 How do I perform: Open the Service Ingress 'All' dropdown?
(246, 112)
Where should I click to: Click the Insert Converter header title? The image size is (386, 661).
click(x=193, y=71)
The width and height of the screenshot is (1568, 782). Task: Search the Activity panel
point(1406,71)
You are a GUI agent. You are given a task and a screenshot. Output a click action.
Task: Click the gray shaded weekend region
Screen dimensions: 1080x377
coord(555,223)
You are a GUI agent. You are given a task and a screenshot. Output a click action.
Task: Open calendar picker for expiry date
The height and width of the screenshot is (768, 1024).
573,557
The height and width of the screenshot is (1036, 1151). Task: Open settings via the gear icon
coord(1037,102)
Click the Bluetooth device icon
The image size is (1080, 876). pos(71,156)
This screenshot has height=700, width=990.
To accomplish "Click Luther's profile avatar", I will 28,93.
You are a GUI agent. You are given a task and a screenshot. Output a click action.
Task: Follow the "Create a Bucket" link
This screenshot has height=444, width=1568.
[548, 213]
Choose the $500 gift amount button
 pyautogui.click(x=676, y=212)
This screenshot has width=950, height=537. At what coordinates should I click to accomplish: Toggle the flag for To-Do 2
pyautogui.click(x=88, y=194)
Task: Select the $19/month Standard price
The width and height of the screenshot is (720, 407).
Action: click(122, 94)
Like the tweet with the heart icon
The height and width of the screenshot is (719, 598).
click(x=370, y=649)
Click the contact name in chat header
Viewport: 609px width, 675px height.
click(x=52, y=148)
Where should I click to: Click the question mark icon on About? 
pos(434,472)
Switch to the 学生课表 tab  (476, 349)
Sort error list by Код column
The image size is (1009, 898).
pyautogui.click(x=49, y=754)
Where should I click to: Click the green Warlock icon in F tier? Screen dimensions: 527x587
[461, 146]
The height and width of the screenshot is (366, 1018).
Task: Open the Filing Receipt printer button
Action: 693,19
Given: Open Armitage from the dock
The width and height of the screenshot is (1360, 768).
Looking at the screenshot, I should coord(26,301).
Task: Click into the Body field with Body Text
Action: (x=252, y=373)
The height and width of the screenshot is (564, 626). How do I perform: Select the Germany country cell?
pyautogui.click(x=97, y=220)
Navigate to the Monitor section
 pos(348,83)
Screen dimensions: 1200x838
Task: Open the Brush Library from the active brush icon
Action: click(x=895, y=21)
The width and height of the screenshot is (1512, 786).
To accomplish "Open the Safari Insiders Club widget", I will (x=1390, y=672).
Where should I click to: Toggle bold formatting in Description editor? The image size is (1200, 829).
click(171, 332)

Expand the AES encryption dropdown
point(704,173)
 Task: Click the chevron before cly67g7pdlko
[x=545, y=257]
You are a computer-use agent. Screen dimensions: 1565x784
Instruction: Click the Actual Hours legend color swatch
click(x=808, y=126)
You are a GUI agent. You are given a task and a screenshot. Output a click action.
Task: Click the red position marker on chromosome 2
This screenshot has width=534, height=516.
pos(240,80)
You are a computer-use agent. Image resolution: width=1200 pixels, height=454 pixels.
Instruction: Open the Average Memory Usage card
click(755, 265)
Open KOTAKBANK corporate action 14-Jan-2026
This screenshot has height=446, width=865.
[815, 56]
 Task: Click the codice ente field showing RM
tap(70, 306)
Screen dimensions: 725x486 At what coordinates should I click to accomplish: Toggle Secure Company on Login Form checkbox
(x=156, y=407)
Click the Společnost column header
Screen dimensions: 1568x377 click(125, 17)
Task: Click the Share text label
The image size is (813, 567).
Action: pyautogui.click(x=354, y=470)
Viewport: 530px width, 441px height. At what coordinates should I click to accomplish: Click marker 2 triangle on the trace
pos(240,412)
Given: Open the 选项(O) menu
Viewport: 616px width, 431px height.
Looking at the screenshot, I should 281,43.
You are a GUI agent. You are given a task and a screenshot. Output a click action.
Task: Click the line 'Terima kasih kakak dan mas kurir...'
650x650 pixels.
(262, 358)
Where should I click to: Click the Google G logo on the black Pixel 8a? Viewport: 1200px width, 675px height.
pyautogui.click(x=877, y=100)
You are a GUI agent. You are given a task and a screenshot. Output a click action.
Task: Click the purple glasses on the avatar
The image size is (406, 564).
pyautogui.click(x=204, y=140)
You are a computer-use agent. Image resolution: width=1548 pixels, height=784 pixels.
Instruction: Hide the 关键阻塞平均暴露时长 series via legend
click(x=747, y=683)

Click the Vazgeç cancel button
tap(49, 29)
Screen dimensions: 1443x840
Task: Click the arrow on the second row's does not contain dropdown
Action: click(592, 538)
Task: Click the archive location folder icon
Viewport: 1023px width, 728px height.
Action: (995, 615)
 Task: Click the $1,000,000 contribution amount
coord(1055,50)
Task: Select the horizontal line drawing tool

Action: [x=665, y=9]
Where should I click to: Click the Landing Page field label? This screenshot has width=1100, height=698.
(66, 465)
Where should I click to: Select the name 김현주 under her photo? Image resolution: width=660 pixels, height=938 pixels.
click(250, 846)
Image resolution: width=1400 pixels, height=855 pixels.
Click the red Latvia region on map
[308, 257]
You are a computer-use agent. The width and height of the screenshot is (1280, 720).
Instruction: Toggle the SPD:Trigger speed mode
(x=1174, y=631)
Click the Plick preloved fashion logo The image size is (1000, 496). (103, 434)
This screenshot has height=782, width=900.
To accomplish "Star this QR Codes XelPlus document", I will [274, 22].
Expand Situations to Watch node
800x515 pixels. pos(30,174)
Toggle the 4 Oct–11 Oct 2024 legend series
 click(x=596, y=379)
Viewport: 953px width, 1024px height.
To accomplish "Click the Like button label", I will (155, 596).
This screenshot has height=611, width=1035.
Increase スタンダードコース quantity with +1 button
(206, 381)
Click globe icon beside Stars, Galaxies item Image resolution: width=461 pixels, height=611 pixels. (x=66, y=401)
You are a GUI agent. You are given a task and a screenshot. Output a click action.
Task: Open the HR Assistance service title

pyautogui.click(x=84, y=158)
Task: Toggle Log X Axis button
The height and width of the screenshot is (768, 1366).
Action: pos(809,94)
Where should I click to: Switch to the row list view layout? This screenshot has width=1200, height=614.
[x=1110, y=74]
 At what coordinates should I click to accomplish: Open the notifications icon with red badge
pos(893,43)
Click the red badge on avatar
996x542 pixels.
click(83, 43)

> [Instructions for the task]:
Identify each line in the entries with the word "computer" and copy it.

> [Task solution]:
You are a computer-use agent. Screen dimensions: 1565x784
You are a computer-use agent. Image resolution: width=1200 pixels, height=454 pixels.
You are a computer-use agent. Image resolution: width=1548 pixels, height=784 pixels.
You are a computer-use agent. The width and height of the screenshot is (1280, 720).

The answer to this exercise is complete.